Jesus and the suffering in Exodus1
So Moses said, “This is what the Lord says: ‘About midnight I will go throughout Egypt. Every firstborn son in Egypt will die, from the firstborn son of Pharaoh, who sits on the throne, to the firstborn son of the female slave, who is at her hand mill, and all the firstborn of the cattle as well. There will be loud wailing throughout Egypt—worse than there has ever been or ever will be again.
- Exodus 11:4-6
Today’s passage is full of pain, sadness and heartache. Every Egyptian house was touched with tragedy. The intensity and comprehensiveness of this tragedy strikes us hard.
How can this be fair or just? How could God do this?

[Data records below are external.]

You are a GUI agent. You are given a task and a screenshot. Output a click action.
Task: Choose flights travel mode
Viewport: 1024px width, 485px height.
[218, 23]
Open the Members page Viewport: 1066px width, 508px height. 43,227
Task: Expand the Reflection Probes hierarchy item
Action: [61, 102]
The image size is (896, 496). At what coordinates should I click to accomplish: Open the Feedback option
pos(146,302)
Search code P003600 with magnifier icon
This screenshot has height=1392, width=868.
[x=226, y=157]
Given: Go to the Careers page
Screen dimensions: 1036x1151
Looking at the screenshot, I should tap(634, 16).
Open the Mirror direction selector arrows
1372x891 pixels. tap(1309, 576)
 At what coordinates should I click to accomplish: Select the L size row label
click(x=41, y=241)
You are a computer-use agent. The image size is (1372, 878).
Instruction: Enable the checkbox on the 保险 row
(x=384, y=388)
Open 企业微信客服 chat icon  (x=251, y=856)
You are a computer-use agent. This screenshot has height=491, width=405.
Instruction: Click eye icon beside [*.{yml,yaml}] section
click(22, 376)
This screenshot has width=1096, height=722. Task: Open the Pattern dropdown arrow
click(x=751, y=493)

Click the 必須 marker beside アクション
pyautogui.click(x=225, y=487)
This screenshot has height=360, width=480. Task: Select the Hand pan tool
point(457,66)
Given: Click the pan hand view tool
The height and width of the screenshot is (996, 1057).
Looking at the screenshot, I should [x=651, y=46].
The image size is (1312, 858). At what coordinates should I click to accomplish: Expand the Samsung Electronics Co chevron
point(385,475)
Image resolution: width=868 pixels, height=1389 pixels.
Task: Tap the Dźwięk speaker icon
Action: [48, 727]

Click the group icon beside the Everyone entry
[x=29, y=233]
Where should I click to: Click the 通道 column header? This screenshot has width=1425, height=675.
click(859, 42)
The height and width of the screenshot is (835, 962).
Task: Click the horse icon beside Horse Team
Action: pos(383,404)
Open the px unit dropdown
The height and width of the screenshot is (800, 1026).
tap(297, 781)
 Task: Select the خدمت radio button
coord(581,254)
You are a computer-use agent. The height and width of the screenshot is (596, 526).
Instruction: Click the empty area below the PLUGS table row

The bigger Exodus narrative tells us that God is executing his judgment here. But this goes beyond judgment. We’re dealing with mystery in this passage … and in all of the moments like it.
Human history is full of moments when God does or doesn’t act. We don’t always understand it. Earlier in the Exodus narrative, the Egyptians started a program of killing Hebrew baby boys, throwing them into the Nile River. Who knows how long this season of government-sanctioned hate-crimes lasted or how many baby boys were killed? Who knows why God didn’t stop it before it started?
Thousands of years later, Jesus picked up the Exodus narrative and fulfilled and relived it.
When Jesus was born, a fearful king ordered the slaughter of all of the baby boys in Bethlehem under age two. All of the boys, just like at the beginning of Exodus. Jesus’ parents fled to Egypt – of all places! note that he’ll be coming out of Egypt, just like Israel did in the Exodus! – to escape the danger. As Jesus grew up, people were favorably disposed toward him, ultimately cheering him and waving palm branches at him as he entered into Jerusalem. But that favorable disposition didn’t last.
The crowd turned on him. God’s firstborn son – God’s son whom he loves – died on the cross. Who knows what grief filled the heart of God? The sun was darkened. The earth shook. All creation held her breath to see what would happen.
And in great mystery, Jesus was raised to new life.
We may not completely understand why God does what he does, but we do know something about him. We know that he’s no stranger to suffering. We know that he’s at work for good in an evil world. We know that he loves us. And we know that he has power at his disposal to turn even the saddest stories into stories where all the tears will be wiped away.
We can go to him with our pain, sadness, heartache and all of our questions.
Where do you need God’s comfort today? What questions do you need to be asking God today?